An element is a single entity of the population.
Say we want to study faculty salaries at WSC. Our research topic is faculty salaries. The population is WSC faculty. The unit of analysis is individual faculty. Parker is an element of the population, as is Lutt, Paxton, Nelson, and others.
Another example might be we want to study the budgets of state governments. The population is all 50 states. The unit of analysis is the states. What are the elements? (Did you say something like Ohio, Nebraska, Iowa….?)
Our interest may be people, companies, states, etc…
Many times in a study all the elements of the population will not be observed, so a sample is said to have been taken.
A sample is a subset of a population – just part of the population.
You probably noticed this class is called Business Statistics. The idea I want to have you think about here is a more specific understanding of the world statistic, and to introduce you to what a parameter is all about. You are probably familiar with the idea known as the average or mean of some numbers.

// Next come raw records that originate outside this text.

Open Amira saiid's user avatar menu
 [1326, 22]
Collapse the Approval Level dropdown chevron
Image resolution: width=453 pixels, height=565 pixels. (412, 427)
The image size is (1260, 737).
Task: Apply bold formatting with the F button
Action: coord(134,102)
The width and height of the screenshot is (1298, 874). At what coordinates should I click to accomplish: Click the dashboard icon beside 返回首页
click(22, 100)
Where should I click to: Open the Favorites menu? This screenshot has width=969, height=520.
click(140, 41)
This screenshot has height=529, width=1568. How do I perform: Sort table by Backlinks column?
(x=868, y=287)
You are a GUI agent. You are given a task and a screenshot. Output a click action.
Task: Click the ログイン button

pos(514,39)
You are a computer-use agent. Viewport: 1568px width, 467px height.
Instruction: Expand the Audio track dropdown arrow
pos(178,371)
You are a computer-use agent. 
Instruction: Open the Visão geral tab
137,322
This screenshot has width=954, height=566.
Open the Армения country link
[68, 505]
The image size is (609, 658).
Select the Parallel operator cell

The mean is an example of a parameter in the context of a population. A parameter is a descriptor about some aspect of the population. But, if the mean is calculated from a sample of data the mean is then a statistic! A statistic is a descriptor about some aspect of a sample.
NOTE: Inference is about using sample statistics to learn about population parameters.
As we get started in this chapter say as a research project we want to learn more about faculty at WSC. Say we gather information from faculty about 1) what is their highest educational degree, 2) how often they cuss during the day, and 3) how long they have been in Wayne. Some data collected from faculty might look like:
Faculty Degree Cuss In Wayne
Person 1 PhD 0 22
Person 2 EdD 0 35
Person 3 MFA 0 15
Person 4 PhD 237 13
The variable Degree in our example is an example of a categorical variable. The data, or observed values, from the people on the variable just yield a categorical response. IN my example I have things like PhD, MFA, and EdD.
Note that sometimes in a data set numbers may be used to express the values on the variable, but all we really have are categories of responses. For example, we could have
1 = EdD, 2 = PhD, 3 = MFA and in the data set all you would see are the numbers.
In our example the variables how often they cuss during the day and how long they have been in Wayne are numerical variables. The data, or observed values, from the people on the variables yield a numerical response.
Numerical variables can be either discrete or continuous.
A way I like to think about the difference between discrete and continuous variables is to think of the number line. Each “mark” I have on the left might be a whole number (and I should have put more “marks” in).
If the variable can only take on the values of the marks then the variable is discrete. An example might be how many customers visited the store during the lunch hour. We could have had 0, or 1, or 2, or 3, and so on. (note: a statistic we might calculate might have a value that does not land on a mark – no big deal – the variable is still discrete.)
Still thinking about the number line on the previous screen, continuous variables might have values at the marks, but may also have values off the marks. For example maybe the store has a fountain pop machine and we are interested in how many ounces are sold during the lunch hour. Examples might include, 6, 10 or 122.376589872 ounces.
If all the number line, even between marks, can be possible values for a variable then the variable is continuous. Note: we have a hard time measuring ounces of pop as closely as I suggested, but the idea is sound and the variable would be continuous. The example from the faculty research has a question about how long they have been in Wayne. That really is a continuous variable, although for practical reasons we do not calculate the time down to the last second. We might round to years.